AI

3K Tokens/Sec Changes LLM Economics Overnight

Saturday, May 30, 20263 min read

The inference bottleneck that's haunted every founder building LLM products just got a lot less painful. A new approach to real-time LLM inference is hitting 3,000 tokens per second on standard GPUs—the kind you can actually afford to run in production without...

Why this matters: inference speed directly determines whether your LLM application makes economic sense. Every millisecond of latency is either a better user experience or a cheaper infrastructure bill. Most founders have been stuck choosing between expensive A100 clusters that barely hit these speeds or settling for degraded performance on cheaper hardware. This breakthrough suggests a third path exists.
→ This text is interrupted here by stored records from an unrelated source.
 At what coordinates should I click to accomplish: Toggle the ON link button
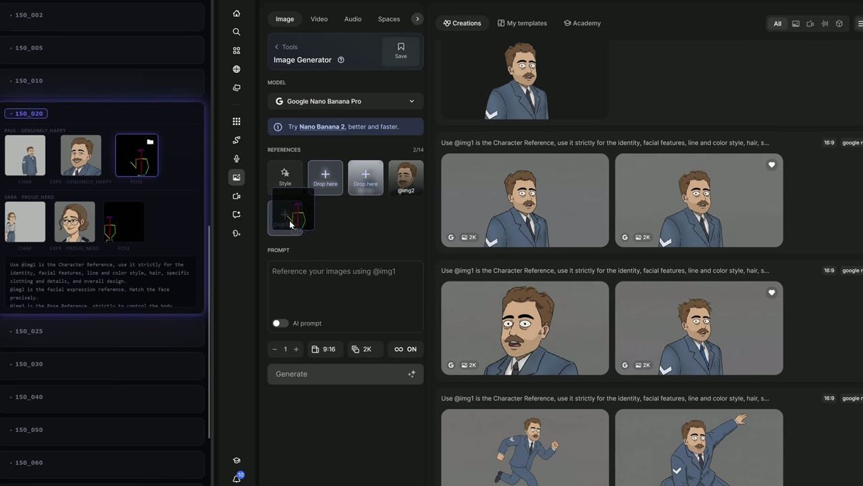[x=405, y=349]
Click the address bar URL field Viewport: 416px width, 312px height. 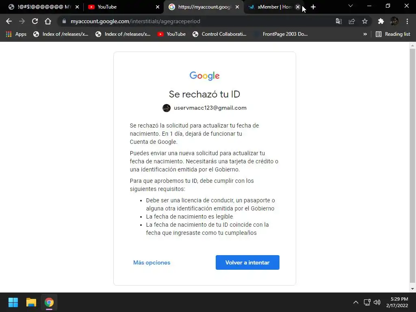(196, 21)
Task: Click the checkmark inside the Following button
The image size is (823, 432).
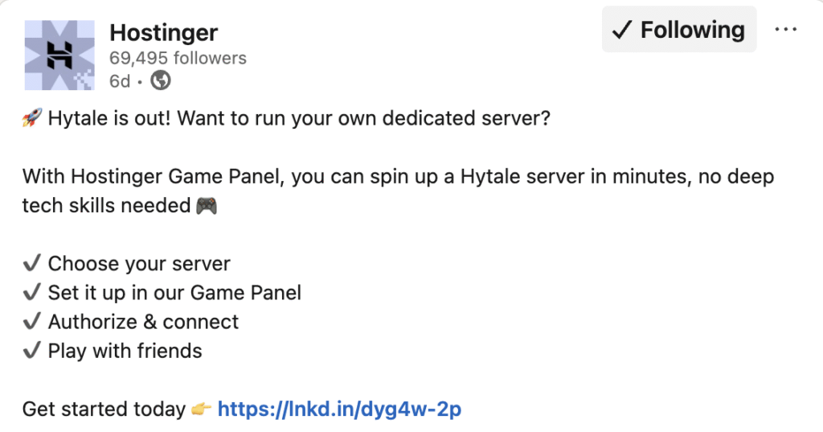Action: point(622,31)
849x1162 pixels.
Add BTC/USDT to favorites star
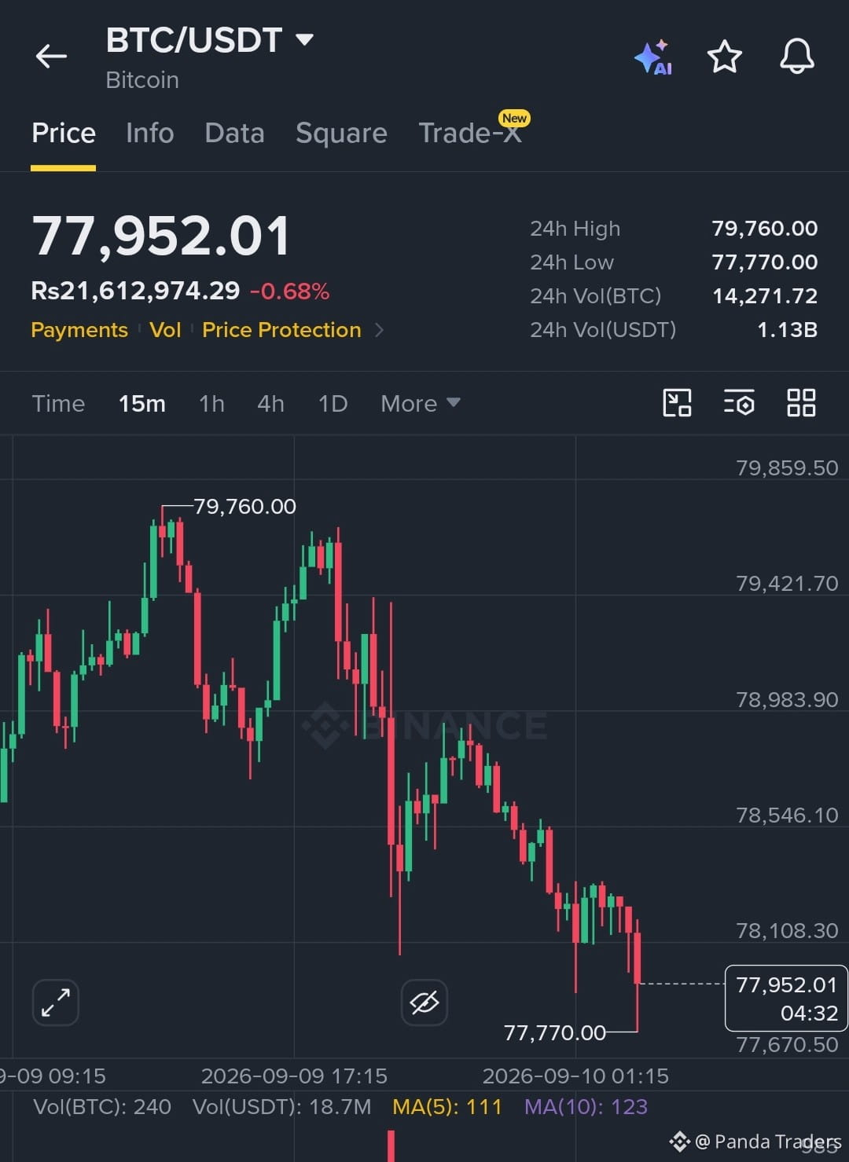(x=724, y=57)
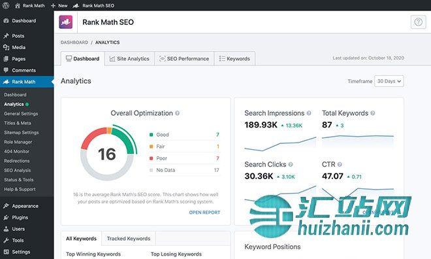
Task: Click the WordPress logo in admin bar
Action: pyautogui.click(x=5, y=5)
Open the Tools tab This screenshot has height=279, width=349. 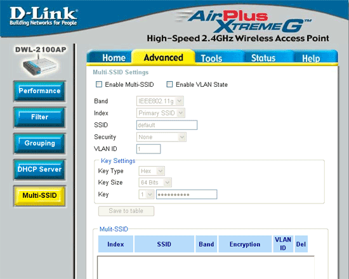(211, 58)
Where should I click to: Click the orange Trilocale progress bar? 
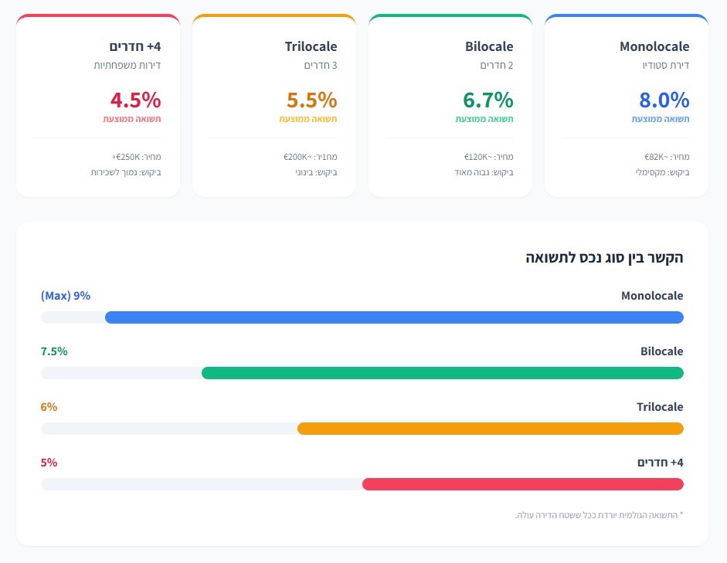(490, 429)
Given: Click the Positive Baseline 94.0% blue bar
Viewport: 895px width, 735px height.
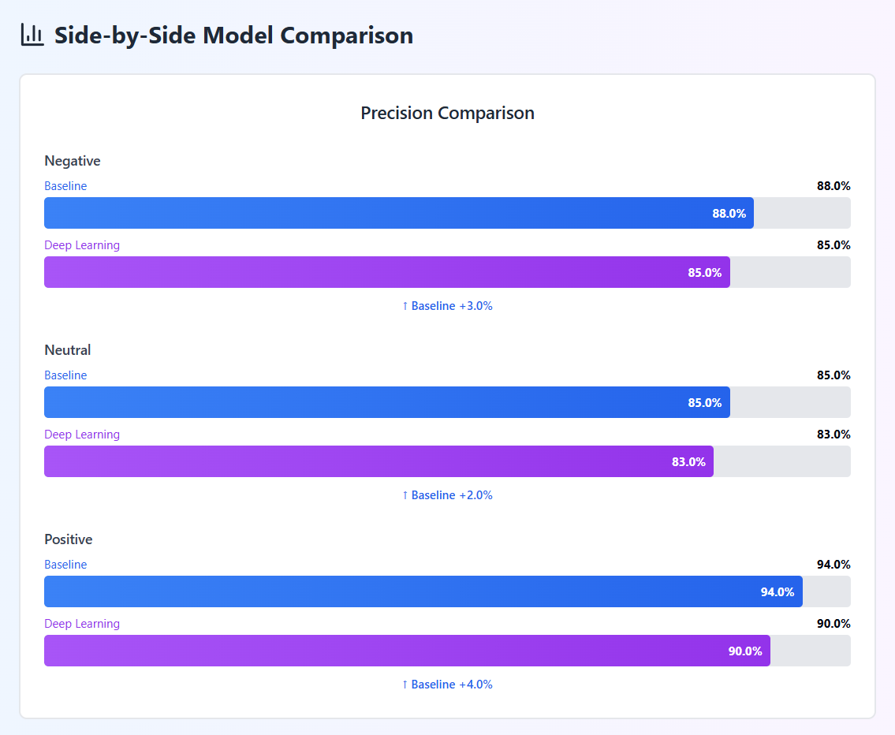Looking at the screenshot, I should (423, 591).
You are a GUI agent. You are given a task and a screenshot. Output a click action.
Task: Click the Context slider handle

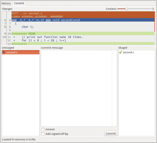coord(126,9)
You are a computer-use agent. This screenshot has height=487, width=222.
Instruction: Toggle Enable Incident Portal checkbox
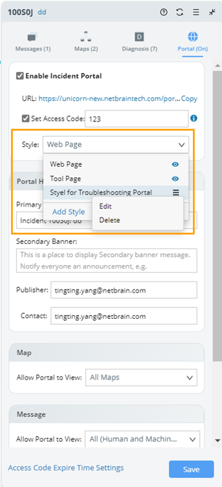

The real implication is simpler than the technical details: the infrastructure moat around LLM applications is eroding. When you can run capable models at scale on commodity hardware at reasonable speeds, you shift competition away from "who can afford the biggest GPUs" and toward "who can build something users actually want." That's healthier for the ecosystem and more favorable for the 99% of founders who aren't backed by mega-VCs.

Connecting the dots: we're seeing this pattern across multiple angles this week. Liquid AI's new 8B mixture-of-experts model demonstrates that smaller, efficiently-trained models can punch above their weight class—you don't need 70B parameters to ship something production-ready. Meanwhile, Tiny-vLLM is pushing the same philosophy into open-source tooling, making it easier for founders to optimize inference without proprietary frameworks.

The data generation problem is also cracking open in interesting ways. Shift's model—where robots generate training data through real-world work rather than expensive human annotation—is a clever inversion of the typical ML scaling problem. Instead of "how do we generate data cheaply," they're asking "how do we make data generation profitable." That's the kind of unit-economics thinking that separates sustainable AI companies from money-burning research labs.

On the application side, Boston Children's Hospital unlocking 40+ rare disease diagnoses through AI shows where the real value lives: problems with high stakes and high complexity where AI can genuinely reduce human error or latency. That's not flashy, but it's durable. Healthcare systems will pay for tools that solve diagnosis bottlenecks. That's different from consumer use cases where AI sometimes feels like feature creep.

One cautionary note: the CAPTCHA research shouldn't surprise anyone, but it's a useful reminder that security theater doesn't scale. If you're building systems that need to distinguish humans from AI agents, traditional friction isn't the answer. You're going to need behavioral or cryptographic solutions that actually scale.

The through-line here is commoditization. Inference speed improving, model efficiency improving, open-source tooling improving—these aren't independent trends. They're the natural arc of any technology moving from frontier research to infrastructure. For founders, that means the window for competing on infrastructure is closing. The founders winning in 2025 will be the ones who treat inference as a solved problem and focus on what you can build on top of it.